Amy went on sourly. "It must have been the walk she took yesterday that's given her a chill, and her nerves are all to pieces. She was crying half the night, she told me."

Hector and Auntie Robbo looked at each other in consternation.

"Oh, how dreadful!" repeated Auntie Robbo, and this time her voice was sincerely contrite.

"Poor Miss Benck," said Hector. "I hope she's not as bad as you think, Amy."

"She's worse," said Amy shortly. "And no wonder."

Auntie Robbo and Hector wriggled uncomfortably under her accusing eye. Then Auntie Robbo rallied. "Well, have you sent for Doctor Mackenzie? We'd better do that at once. See that Miss Benck has everything she wants, and I'll come upstairs presently."

"She doesn't want Doctor Mackenzie. She wants a nerve specialist from Edinburgh—here's his name." Amy planked down a card on the table. "And she said she'd rather not see anybody until she feels better."

"Oh, very well," said Auntie Robbo helplessly. "Ring up his telephone number, and I'll get hold of this man for her."

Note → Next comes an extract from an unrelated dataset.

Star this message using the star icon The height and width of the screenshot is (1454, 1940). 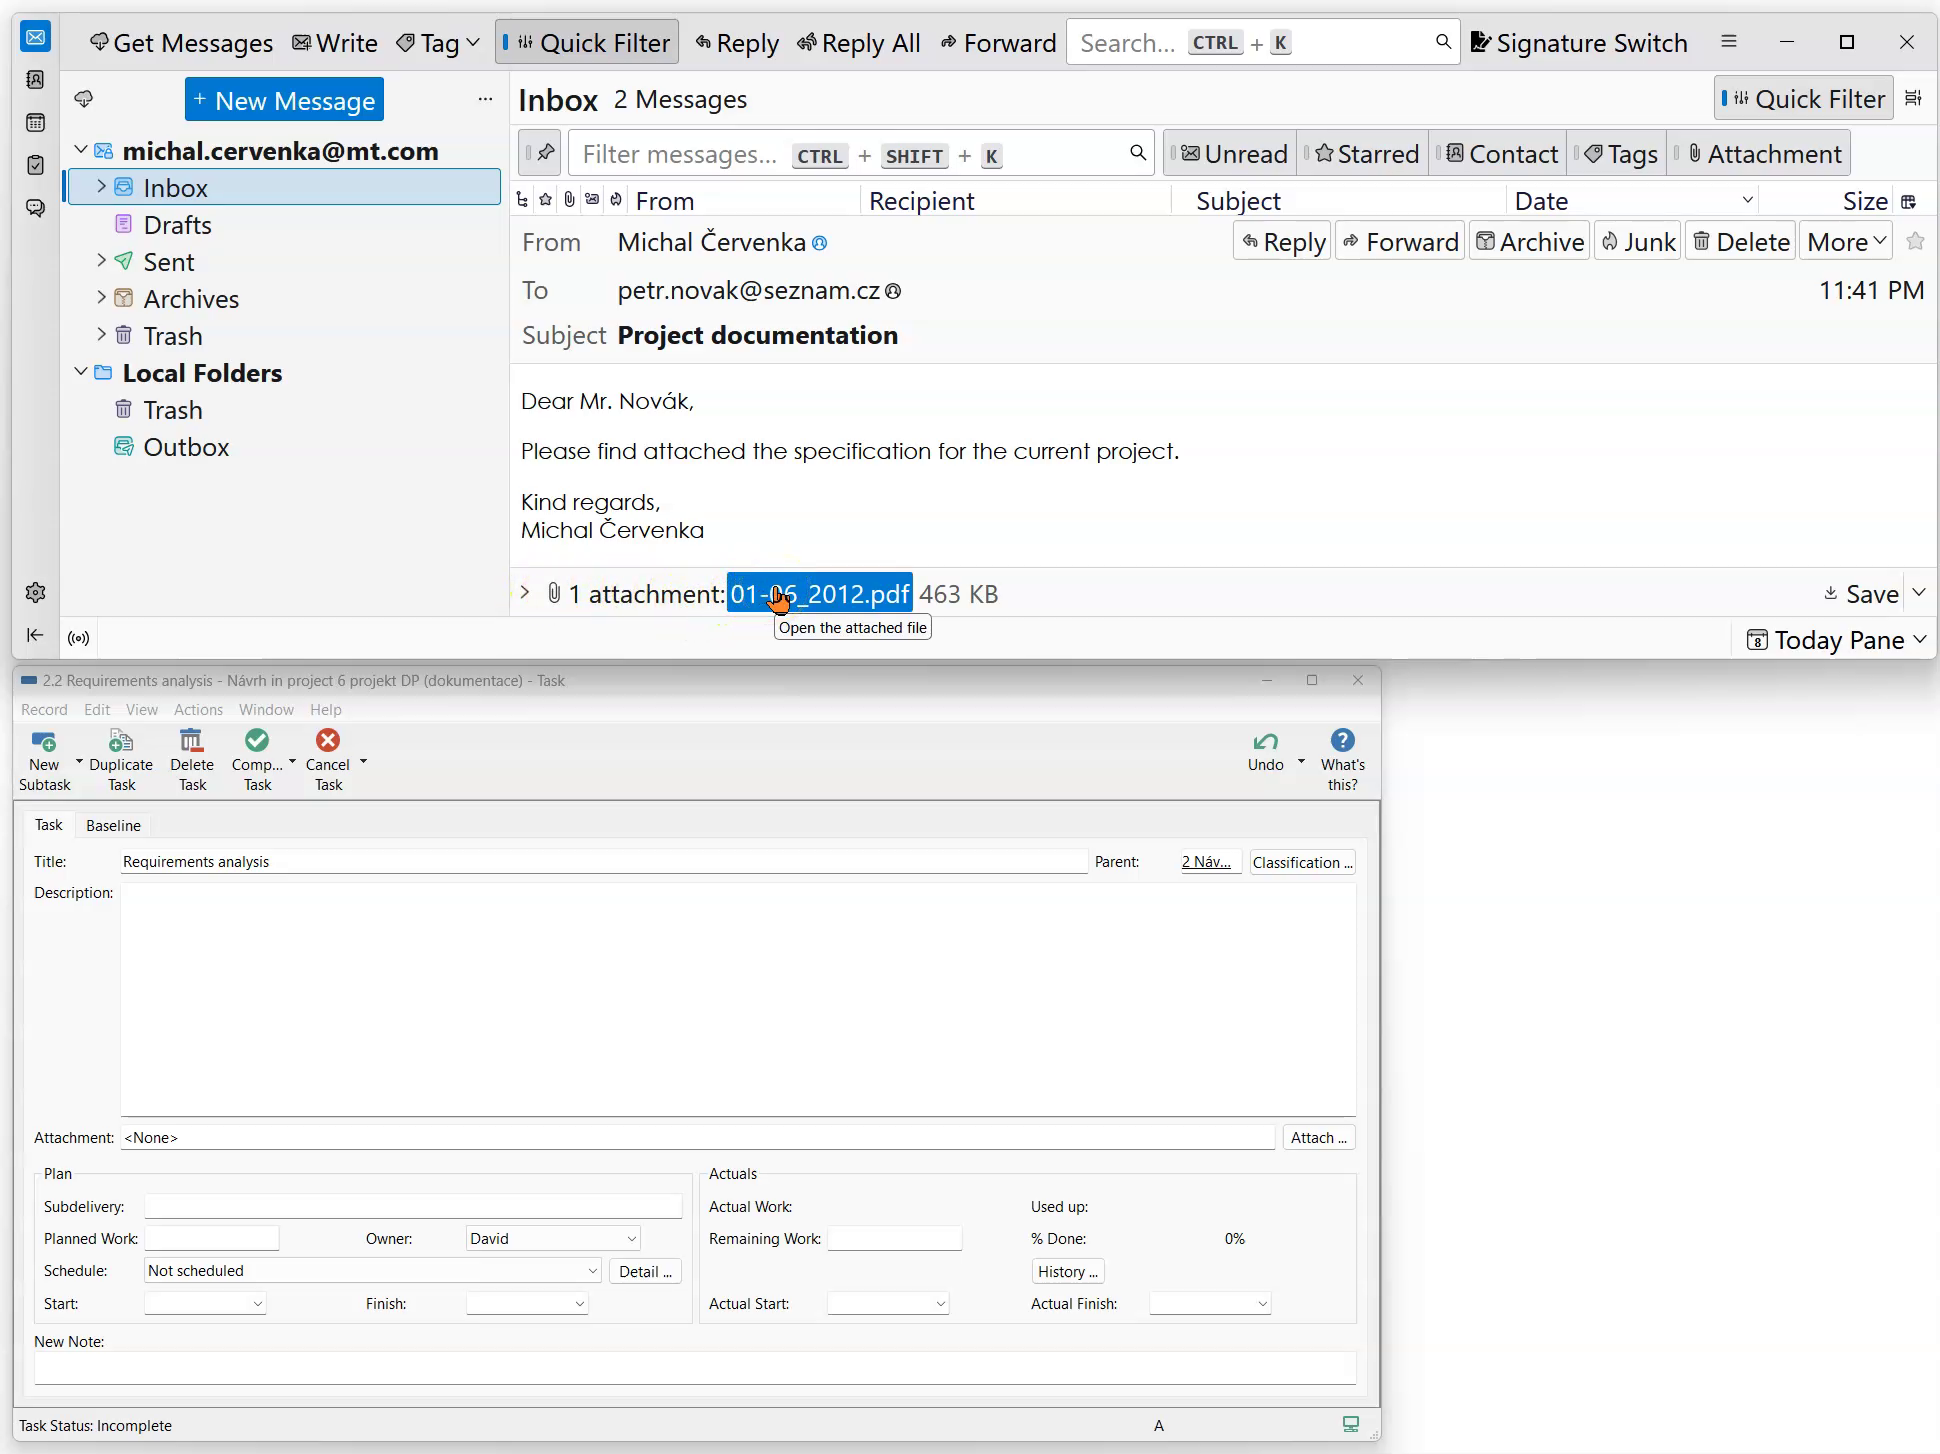pyautogui.click(x=1915, y=241)
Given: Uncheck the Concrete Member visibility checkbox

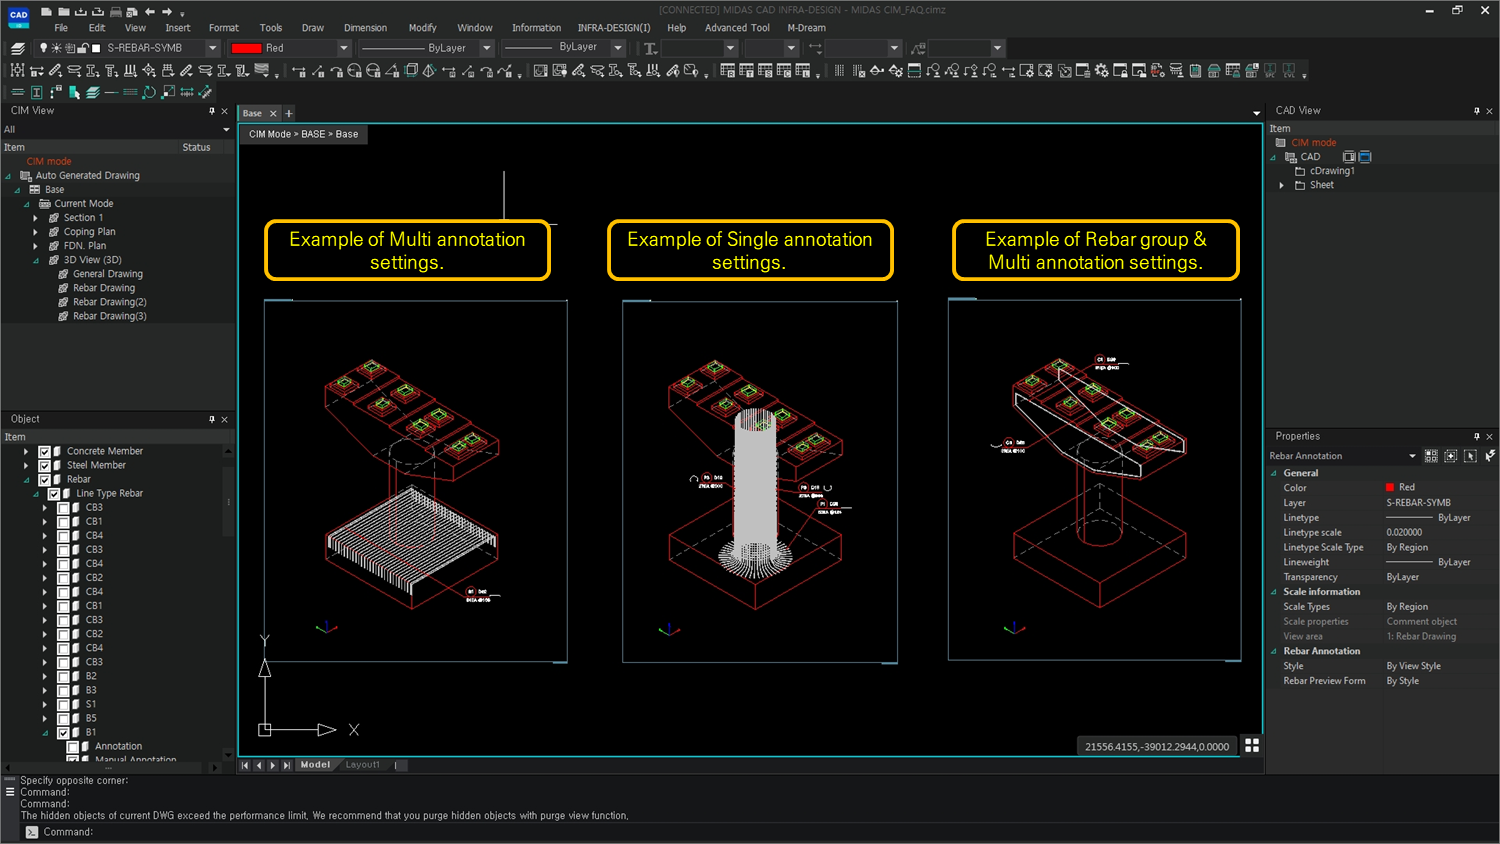Looking at the screenshot, I should coord(43,451).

Auntie Robbo golloped up the last of her porridge and hurried out of the room after Amy. Hector toyed listlessly with his; his appetite seemed to have gone; it was another wet grey day and Merlissa Benck was a nervous wreck in the spare bedroom. But shortly Auntie Robbo came back, seeming almost her old cheerful self again. "It's all right," she said. "He's coming down this morning. He seemed a charming man, quite charming. He said people from Egypt were often taken that way. Extraordinary, isn't it? Are you having this egg—no? Then I will."

Hector could not get rid of his gloom so easily. "Amy knows," he said.

Auntie Robbo was quenched; she nodded and groaned, her mouth full of egg.

"We should have been kinder to Merlissa Benck," said Hector, "last night."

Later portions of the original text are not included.